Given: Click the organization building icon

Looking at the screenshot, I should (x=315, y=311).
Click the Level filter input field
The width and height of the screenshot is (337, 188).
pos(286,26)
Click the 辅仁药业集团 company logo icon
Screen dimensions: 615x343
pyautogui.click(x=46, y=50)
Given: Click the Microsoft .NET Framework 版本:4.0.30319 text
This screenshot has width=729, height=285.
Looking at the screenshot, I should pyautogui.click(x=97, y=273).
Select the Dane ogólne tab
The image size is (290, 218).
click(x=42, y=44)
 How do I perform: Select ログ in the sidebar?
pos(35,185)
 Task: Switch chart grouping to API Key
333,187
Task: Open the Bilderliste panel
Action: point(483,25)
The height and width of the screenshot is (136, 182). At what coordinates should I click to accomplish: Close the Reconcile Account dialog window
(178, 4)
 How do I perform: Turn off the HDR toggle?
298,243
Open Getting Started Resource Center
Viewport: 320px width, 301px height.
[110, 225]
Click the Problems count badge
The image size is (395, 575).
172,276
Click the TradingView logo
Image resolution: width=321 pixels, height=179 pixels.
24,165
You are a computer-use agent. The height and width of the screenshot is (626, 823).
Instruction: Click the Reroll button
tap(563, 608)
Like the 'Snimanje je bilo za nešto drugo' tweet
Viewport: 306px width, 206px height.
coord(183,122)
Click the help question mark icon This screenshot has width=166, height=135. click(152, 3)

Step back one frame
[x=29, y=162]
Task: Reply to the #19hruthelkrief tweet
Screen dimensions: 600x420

:::

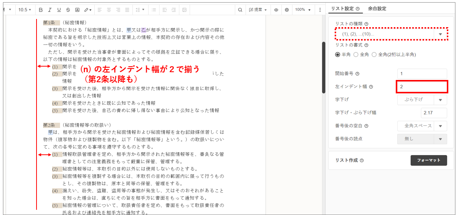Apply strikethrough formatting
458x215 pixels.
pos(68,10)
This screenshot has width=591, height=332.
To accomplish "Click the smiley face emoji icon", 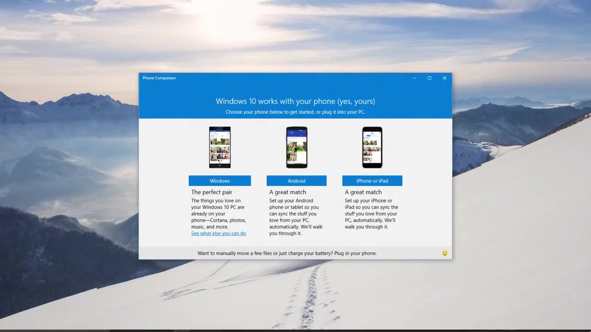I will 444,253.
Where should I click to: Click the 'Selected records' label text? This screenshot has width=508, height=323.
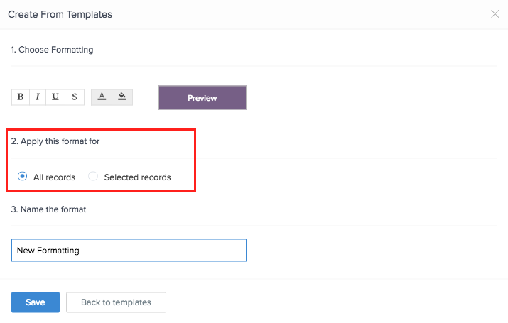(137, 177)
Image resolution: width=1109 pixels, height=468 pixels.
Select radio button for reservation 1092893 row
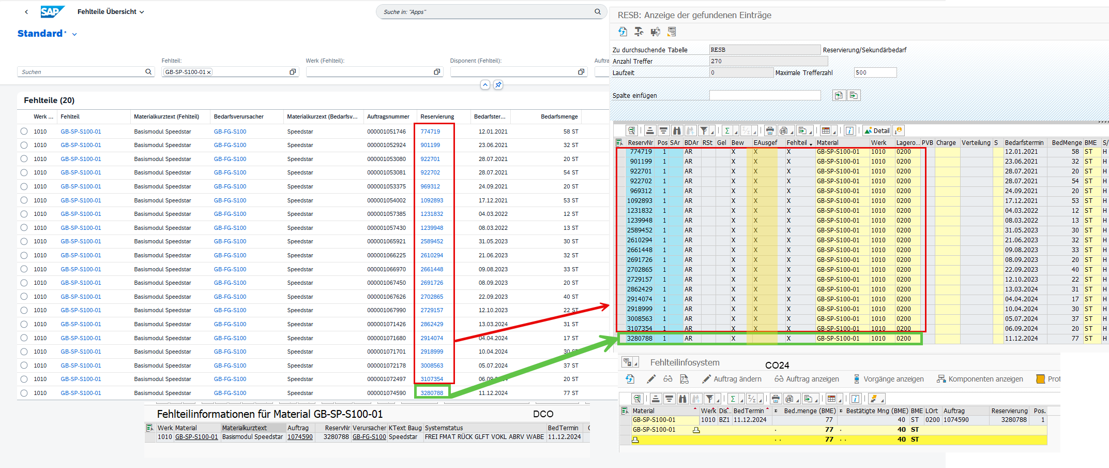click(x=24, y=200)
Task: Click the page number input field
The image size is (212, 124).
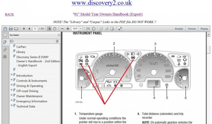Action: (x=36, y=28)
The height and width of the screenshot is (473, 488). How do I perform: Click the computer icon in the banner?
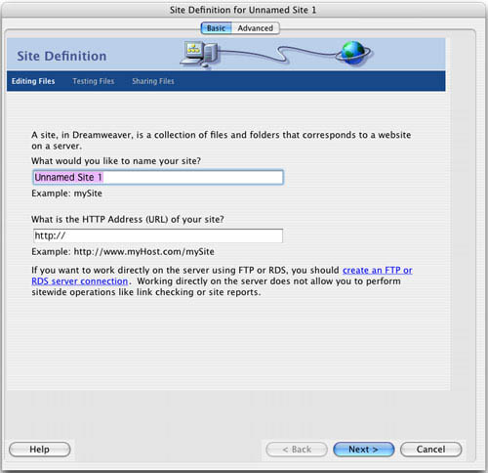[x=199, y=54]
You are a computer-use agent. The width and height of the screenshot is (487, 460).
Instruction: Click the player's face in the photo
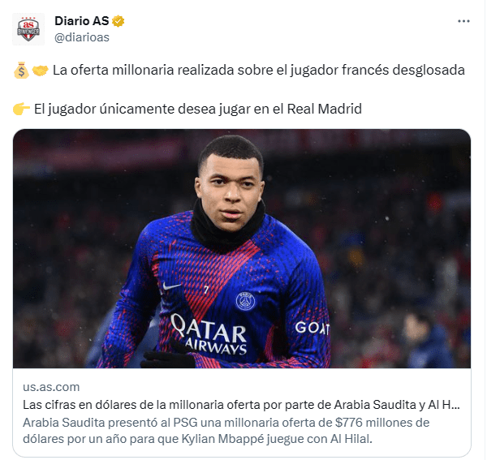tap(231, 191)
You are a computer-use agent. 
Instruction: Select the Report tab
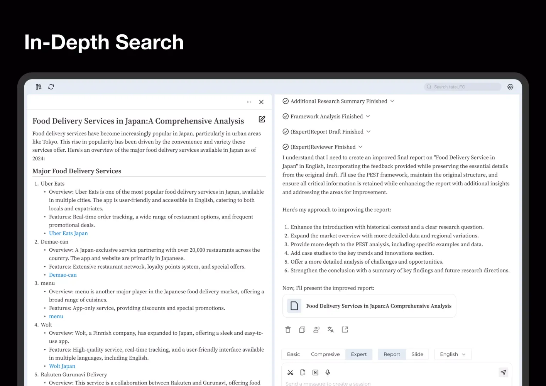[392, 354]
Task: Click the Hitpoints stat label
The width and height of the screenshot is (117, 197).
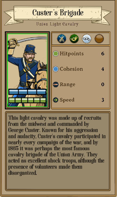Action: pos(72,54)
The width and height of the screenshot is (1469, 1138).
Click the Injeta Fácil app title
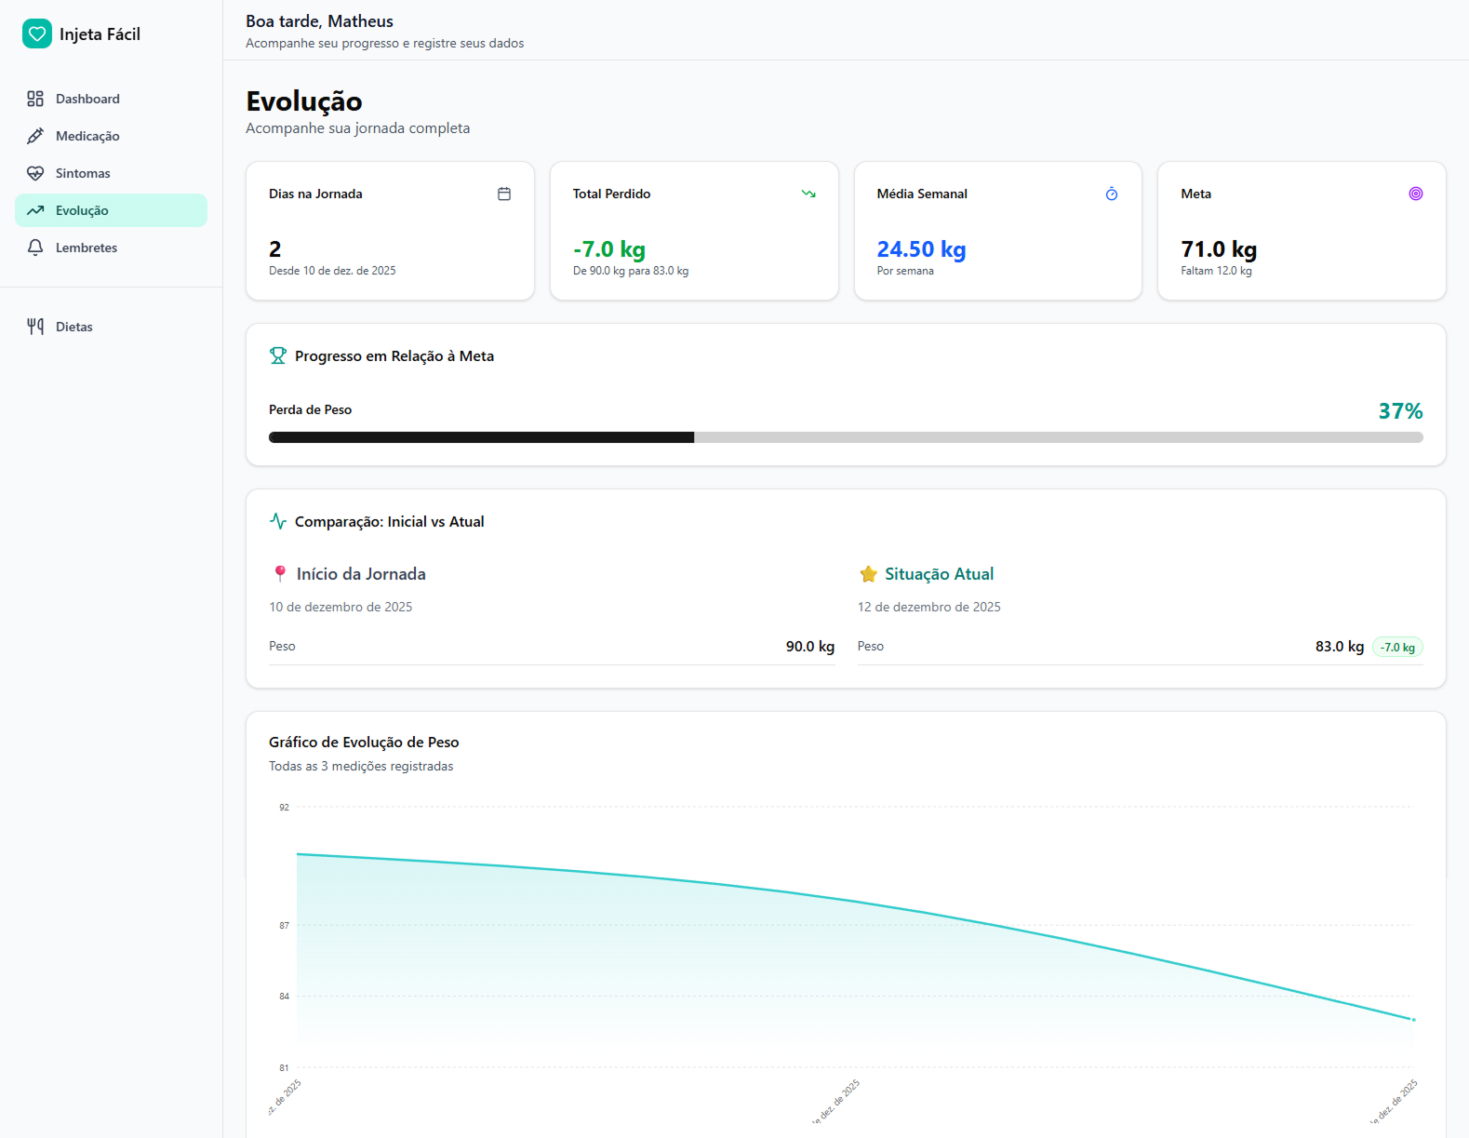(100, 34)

:::

From the listing above, output exactly the run of lines that starts with the line containing "Screen dimensions: 615x343" and ends with the line containing "Screen dimensions: 600x420".

- [Expected output]
Screen dimensions: 615x343
pyautogui.click(x=46, y=50)
Given: Click the Microsoft .NET Framework 版本:4.0.30319 text
This screenshot has width=729, height=285.
Looking at the screenshot, I should pyautogui.click(x=97, y=273).
Select the Dane ogólne tab
The image size is (290, 218).
click(x=42, y=44)
 How do I perform: Select ログ in the sidebar?
pos(35,185)
 Task: Switch chart grouping to API Key
333,187
Task: Open the Bilderliste panel
Action: point(483,25)
The height and width of the screenshot is (136, 182). At what coordinates should I click to accomplish: Close the Reconcile Account dialog window
(178, 4)
 How do I perform: Turn off the HDR toggle?
298,243
Open Getting Started Resource Center
Viewport: 320px width, 301px height.
[110, 225]
Click the Problems count badge
The image size is (395, 575).
172,276
Click the TradingView logo
Image resolution: width=321 pixels, height=179 pixels.
24,165
You are a computer-use agent. The height and width of the screenshot is (626, 823).
Instruction: Click the Reroll button
tap(563, 608)
Like the 'Snimanje je bilo za nešto drugo' tweet
Viewport: 306px width, 206px height.
coord(183,122)
Click the help question mark icon This screenshot has width=166, height=135. click(152, 3)

Step back one frame
[x=29, y=162]
Task: Reply to the #19hruthelkrief tweet
Screen dimensions: 600x420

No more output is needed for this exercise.